--- WHAT THE EXERCISE ASKS ---
Please print everything from the start of the records down to the line containing "pyautogui.click(x=310, y=218)", both ends included, word for word.
--- Begin DATA LISTING ---
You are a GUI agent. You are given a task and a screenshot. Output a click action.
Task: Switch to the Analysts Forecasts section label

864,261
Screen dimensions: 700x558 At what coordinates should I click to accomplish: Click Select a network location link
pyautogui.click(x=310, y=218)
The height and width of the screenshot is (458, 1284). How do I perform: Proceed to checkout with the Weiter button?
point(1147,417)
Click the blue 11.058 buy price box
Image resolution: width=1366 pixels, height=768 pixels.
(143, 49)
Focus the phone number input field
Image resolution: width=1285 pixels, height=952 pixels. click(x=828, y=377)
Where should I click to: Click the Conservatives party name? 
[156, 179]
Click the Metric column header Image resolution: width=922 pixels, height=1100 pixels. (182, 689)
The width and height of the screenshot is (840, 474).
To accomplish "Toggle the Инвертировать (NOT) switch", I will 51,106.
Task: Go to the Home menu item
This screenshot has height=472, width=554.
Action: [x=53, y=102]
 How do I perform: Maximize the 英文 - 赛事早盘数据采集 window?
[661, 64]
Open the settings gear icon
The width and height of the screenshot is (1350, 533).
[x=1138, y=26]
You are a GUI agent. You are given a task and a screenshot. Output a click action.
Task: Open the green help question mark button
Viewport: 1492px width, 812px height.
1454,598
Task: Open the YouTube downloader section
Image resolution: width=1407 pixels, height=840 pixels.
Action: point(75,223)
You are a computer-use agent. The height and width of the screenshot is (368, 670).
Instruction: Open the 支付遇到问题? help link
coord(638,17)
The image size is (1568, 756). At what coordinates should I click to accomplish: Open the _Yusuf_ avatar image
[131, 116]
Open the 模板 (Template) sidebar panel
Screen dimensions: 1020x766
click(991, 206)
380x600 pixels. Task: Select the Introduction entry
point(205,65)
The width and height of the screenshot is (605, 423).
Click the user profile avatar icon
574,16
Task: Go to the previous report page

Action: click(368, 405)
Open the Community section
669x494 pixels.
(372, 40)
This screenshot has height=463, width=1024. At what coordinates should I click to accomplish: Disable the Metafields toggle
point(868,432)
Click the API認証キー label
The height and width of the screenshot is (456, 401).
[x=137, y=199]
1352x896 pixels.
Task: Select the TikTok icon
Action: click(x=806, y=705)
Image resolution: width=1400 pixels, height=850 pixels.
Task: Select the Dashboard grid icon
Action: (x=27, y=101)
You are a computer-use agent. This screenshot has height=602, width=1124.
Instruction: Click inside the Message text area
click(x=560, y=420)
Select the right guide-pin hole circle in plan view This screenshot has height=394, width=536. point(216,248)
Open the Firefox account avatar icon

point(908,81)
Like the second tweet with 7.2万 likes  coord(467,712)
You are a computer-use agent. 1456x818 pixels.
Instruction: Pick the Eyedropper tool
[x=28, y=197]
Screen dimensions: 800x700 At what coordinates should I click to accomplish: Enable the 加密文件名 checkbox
--- End DATA LISTING ---
--- IN RESPONSE ---
You are a GUI agent. You are given a task and a screenshot. Output a click action.
Task: Switch to the Analysts Forecasts section label

864,261
Screen dimensions: 700x558 At what coordinates should I click to accomplish: Click Select a network location link
pyautogui.click(x=310, y=218)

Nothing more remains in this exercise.